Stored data
################
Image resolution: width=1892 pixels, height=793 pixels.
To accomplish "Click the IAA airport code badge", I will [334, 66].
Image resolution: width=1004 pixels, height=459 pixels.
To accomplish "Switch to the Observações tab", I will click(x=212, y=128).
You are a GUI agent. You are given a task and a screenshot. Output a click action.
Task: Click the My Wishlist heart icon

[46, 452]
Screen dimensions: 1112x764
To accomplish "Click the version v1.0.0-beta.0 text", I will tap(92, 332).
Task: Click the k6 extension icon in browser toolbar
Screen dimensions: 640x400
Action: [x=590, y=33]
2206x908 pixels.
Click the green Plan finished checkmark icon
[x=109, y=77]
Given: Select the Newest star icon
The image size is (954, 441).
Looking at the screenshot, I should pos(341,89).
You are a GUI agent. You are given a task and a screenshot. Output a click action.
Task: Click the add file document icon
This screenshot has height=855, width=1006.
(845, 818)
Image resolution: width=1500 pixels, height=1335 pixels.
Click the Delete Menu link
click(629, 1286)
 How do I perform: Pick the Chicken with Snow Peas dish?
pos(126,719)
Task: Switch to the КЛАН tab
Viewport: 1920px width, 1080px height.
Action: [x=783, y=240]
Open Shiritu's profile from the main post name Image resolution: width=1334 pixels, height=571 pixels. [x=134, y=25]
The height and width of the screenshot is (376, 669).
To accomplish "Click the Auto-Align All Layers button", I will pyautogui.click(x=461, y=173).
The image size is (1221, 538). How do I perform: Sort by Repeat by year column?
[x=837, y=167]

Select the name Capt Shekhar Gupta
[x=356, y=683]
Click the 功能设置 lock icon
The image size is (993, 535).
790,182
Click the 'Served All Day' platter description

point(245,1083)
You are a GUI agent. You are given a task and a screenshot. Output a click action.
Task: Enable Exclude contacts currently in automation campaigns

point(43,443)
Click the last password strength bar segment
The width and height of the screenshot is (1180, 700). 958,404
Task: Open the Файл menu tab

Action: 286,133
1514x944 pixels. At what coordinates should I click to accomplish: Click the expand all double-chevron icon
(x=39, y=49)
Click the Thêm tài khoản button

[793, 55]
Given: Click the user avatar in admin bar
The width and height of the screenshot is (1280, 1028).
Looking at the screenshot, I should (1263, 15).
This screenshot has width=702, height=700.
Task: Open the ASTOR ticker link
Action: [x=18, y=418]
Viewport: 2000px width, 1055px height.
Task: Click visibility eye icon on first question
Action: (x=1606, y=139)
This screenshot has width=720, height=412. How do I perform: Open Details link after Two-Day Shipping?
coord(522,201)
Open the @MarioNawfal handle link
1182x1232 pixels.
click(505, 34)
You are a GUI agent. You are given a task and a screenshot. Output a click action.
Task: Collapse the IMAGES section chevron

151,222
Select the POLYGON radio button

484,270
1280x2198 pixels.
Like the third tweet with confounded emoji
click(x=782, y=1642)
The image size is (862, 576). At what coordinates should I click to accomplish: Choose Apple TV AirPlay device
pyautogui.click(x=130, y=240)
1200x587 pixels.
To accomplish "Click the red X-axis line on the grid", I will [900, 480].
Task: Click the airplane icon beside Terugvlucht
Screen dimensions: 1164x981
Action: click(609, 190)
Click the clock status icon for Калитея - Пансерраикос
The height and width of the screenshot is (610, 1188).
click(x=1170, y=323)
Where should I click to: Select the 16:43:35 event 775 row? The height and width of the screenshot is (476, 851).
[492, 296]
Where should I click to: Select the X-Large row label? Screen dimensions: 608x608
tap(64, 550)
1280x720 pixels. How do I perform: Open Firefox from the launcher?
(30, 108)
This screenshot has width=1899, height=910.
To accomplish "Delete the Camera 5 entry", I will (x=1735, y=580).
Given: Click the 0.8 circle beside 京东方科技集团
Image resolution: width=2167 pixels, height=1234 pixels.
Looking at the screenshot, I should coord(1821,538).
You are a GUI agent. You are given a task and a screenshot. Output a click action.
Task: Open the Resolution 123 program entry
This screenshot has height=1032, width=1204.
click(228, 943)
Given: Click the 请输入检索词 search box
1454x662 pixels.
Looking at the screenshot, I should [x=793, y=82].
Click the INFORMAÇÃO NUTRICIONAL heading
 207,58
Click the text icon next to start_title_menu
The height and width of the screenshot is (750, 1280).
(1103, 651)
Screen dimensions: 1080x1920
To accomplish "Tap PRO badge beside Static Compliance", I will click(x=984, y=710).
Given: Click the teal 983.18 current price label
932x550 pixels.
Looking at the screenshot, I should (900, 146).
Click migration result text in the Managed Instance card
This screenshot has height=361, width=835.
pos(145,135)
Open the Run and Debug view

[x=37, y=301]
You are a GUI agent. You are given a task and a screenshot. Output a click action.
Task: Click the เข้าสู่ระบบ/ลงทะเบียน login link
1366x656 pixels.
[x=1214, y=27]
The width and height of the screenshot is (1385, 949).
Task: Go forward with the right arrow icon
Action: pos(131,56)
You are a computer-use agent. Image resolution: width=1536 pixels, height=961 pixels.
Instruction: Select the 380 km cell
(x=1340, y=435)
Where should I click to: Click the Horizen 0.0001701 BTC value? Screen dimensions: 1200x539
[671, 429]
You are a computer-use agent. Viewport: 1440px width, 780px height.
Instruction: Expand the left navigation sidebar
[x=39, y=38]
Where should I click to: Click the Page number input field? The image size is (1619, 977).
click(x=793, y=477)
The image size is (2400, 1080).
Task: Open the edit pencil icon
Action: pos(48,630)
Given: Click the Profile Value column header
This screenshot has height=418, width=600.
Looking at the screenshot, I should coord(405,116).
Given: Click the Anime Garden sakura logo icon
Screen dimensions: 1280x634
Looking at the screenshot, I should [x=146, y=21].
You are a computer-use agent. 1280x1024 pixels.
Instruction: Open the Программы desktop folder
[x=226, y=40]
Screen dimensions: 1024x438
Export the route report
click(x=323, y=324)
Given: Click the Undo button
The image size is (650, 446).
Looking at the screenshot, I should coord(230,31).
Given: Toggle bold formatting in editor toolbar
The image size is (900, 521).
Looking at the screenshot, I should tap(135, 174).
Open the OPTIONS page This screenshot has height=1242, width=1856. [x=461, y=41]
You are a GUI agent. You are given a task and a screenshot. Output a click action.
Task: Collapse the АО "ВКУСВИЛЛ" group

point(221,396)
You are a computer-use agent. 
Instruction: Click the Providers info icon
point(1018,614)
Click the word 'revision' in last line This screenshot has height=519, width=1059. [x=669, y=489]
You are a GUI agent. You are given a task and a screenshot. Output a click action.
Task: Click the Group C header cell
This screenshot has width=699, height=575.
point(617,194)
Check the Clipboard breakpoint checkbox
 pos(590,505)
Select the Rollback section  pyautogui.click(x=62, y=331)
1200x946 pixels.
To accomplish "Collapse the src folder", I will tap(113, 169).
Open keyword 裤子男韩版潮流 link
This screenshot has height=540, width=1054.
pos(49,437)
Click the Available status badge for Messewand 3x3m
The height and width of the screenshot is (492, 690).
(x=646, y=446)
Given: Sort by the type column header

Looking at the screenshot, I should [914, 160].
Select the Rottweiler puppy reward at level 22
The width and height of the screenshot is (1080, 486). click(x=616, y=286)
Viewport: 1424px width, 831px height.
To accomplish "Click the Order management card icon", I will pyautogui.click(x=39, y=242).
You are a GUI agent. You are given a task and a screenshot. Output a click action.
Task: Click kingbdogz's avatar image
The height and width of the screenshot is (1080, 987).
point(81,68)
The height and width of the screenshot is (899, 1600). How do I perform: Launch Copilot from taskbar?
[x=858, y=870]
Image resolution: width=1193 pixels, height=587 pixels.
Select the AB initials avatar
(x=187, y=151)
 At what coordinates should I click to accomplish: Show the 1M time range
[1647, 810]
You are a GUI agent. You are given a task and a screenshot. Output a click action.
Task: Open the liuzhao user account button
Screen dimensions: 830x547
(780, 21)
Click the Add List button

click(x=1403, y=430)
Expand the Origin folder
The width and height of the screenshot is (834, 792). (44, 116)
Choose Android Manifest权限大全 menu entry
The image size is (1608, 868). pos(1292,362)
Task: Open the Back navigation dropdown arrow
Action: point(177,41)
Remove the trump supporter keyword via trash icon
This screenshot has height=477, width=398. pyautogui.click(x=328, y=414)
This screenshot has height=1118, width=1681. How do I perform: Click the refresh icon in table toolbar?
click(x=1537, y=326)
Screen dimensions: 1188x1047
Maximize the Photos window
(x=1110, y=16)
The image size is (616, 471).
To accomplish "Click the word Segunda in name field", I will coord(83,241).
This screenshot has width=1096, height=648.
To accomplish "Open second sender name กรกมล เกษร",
################
-- Task description --
Each line that holds the string "computer" is to be copied from the entries above.

-- The completed task --
You are a computer-use agent. Image resolution: width=1536 pixels, height=961 pixels.
You are a computer-use agent. Viewport: 1440px width, 780px height.
You are a computer-use agent. 1280x1024 pixels.
You are a computer-use agent. 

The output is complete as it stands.